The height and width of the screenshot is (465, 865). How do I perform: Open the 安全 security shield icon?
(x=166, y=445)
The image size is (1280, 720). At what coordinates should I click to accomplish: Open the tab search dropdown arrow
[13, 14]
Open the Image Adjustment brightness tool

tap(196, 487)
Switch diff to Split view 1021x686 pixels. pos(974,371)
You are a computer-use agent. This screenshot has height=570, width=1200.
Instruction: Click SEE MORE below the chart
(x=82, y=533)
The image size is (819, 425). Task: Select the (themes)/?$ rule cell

## EXERCISE DESCRIPTION
The line containing "Switch diff to" and every line after it, through the last one above, should be written out word for word.

## EXPECTED ANSWER
Switch diff to Split view 1021x686 pixels. pos(974,371)
You are a computer-use agent. This screenshot has height=570, width=1200.
Instruction: Click SEE MORE below the chart
(x=82, y=533)
The image size is (819, 425). Task: Select the (themes)/?$ rule cell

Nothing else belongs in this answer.